Task input
····················

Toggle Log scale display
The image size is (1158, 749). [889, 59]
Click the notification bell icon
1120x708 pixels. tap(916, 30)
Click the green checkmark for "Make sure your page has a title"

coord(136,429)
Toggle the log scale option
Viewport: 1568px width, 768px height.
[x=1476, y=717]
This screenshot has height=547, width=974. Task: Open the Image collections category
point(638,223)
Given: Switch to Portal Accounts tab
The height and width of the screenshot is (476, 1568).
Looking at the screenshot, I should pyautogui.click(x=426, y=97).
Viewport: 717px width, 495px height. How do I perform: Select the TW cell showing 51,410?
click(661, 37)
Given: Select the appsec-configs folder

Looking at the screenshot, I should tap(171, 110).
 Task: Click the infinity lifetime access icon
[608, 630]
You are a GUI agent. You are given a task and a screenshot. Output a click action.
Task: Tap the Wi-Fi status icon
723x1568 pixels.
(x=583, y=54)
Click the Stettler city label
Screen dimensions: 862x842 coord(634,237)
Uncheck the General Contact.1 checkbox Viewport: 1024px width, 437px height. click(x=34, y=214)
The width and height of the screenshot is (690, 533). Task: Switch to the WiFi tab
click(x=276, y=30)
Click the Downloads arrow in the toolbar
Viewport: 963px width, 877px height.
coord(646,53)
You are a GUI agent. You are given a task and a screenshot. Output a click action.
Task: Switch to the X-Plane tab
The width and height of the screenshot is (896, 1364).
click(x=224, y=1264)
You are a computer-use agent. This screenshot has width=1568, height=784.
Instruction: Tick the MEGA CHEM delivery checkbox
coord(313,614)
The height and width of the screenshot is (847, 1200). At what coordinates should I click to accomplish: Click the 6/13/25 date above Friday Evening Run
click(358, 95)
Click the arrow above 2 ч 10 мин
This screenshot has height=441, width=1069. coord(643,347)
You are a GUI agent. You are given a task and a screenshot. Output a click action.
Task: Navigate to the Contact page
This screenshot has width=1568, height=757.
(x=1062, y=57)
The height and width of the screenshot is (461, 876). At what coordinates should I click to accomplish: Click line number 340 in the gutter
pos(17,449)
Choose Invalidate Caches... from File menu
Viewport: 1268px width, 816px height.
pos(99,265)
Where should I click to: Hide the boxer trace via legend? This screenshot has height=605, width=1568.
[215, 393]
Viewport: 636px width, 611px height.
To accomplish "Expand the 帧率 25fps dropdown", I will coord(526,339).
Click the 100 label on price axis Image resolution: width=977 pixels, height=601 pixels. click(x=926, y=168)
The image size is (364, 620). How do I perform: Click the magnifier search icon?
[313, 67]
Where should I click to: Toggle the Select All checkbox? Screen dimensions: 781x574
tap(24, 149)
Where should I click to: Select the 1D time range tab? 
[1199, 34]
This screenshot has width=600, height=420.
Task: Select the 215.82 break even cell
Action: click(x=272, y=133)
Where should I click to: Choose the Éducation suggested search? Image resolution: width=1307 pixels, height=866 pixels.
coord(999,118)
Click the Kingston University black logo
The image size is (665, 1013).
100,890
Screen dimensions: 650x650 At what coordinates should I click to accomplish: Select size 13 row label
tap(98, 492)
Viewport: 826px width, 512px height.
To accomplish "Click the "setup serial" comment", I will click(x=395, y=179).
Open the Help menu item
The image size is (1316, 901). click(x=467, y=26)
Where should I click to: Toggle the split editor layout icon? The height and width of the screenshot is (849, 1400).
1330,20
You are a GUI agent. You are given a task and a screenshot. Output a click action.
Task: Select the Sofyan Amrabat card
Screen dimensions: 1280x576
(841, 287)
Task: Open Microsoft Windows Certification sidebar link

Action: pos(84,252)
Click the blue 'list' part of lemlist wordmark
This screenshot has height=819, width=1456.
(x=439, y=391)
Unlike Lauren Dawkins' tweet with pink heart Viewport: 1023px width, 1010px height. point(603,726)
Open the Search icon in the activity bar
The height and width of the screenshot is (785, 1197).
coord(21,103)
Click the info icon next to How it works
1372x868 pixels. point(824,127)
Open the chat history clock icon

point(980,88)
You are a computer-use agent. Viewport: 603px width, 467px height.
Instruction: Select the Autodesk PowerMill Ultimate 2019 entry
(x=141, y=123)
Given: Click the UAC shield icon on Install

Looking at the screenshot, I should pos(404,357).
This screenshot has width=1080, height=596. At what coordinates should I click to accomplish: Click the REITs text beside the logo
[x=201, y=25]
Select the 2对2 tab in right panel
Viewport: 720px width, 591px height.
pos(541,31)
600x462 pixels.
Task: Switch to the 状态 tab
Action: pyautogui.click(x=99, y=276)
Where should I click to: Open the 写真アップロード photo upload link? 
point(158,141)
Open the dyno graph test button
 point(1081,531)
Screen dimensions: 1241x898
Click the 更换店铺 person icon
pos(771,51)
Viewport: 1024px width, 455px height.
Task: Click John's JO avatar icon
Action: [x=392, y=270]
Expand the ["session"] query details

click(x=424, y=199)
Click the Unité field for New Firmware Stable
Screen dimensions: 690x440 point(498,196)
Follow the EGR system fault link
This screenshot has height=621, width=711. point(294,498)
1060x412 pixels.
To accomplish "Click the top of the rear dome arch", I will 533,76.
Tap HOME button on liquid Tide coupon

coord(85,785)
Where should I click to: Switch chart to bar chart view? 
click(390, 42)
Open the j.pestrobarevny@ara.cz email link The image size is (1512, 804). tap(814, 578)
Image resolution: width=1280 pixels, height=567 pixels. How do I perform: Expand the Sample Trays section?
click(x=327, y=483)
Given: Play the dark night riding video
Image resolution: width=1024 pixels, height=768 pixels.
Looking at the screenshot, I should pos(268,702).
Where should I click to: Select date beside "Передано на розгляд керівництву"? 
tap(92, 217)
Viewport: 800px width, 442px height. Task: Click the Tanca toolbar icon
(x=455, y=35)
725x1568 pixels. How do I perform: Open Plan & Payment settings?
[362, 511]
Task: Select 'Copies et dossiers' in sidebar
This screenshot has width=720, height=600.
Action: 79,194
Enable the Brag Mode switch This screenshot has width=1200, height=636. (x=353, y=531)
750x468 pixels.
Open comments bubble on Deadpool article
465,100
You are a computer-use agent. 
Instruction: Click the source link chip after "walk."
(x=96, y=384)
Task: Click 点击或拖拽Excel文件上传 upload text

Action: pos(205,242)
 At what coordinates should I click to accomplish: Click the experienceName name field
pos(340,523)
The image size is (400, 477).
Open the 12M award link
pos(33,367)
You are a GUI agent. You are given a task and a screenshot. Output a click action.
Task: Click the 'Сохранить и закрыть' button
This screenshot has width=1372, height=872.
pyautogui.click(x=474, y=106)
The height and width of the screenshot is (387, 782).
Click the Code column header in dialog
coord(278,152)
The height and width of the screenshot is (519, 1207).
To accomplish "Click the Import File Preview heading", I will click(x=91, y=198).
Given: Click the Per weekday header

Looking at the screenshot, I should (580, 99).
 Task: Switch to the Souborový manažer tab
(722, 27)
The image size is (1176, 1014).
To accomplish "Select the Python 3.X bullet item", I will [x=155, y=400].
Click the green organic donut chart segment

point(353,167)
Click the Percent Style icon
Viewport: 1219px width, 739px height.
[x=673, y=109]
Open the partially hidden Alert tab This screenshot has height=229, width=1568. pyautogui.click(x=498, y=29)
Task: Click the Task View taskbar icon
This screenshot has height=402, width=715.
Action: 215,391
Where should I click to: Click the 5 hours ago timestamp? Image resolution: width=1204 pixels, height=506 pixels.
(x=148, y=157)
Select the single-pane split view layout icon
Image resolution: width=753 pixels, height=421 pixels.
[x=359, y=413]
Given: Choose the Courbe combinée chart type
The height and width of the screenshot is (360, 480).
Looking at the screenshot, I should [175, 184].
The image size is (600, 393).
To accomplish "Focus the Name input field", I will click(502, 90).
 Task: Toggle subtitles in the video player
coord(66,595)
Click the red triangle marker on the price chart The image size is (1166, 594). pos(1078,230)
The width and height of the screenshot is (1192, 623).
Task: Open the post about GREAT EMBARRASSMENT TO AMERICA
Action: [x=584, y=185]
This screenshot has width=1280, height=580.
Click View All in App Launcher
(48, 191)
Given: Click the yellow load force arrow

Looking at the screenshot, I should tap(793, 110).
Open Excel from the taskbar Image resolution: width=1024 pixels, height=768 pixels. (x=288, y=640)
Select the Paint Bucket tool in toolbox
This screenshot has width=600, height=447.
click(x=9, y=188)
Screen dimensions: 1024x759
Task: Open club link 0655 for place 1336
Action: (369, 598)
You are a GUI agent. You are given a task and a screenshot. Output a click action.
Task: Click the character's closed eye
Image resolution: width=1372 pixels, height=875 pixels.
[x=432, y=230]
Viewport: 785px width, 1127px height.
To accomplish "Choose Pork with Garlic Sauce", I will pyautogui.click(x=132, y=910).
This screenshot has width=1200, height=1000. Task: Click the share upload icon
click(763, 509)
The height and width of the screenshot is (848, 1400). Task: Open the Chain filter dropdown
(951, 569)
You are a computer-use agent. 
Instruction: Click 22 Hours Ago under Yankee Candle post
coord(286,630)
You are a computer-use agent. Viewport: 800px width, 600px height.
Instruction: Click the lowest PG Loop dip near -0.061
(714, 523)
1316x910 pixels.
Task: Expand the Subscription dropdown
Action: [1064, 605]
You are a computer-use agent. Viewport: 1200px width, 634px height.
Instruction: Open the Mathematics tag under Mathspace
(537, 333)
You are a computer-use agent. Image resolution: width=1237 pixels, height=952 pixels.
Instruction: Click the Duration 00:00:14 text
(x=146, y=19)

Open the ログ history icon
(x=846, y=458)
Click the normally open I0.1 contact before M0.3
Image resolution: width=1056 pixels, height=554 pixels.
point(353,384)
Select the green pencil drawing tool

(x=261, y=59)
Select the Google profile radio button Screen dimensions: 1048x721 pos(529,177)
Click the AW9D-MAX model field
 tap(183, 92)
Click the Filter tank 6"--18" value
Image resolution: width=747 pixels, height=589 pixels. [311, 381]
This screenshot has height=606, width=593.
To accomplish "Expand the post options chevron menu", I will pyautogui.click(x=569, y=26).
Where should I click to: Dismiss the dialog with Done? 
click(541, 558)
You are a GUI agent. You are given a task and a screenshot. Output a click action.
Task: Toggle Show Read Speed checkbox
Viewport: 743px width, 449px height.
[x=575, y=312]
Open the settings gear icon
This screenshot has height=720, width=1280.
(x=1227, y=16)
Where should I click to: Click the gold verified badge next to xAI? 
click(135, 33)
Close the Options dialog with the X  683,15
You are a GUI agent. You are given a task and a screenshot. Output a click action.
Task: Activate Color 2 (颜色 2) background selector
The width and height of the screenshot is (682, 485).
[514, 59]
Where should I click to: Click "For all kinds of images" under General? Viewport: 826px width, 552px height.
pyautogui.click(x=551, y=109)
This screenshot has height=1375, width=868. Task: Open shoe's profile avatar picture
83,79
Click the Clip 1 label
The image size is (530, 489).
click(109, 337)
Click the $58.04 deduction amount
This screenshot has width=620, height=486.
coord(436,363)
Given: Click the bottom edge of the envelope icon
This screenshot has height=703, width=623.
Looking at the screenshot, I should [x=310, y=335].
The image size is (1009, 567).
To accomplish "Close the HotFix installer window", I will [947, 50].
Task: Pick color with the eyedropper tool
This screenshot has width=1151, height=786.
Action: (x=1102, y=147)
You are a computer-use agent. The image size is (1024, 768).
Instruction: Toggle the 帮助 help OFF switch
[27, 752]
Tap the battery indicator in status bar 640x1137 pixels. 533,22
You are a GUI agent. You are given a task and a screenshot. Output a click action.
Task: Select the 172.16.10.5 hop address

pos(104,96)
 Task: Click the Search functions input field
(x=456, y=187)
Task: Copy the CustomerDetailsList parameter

····················

Exercise requirements
Where a line of the data above includes the string "from", pull it out.

Written solution
Choose Invalidate Caches... from File menu
Open Excel from the taskbar Image resolution: width=1024 pixels, height=768 pixels. (x=288, y=640)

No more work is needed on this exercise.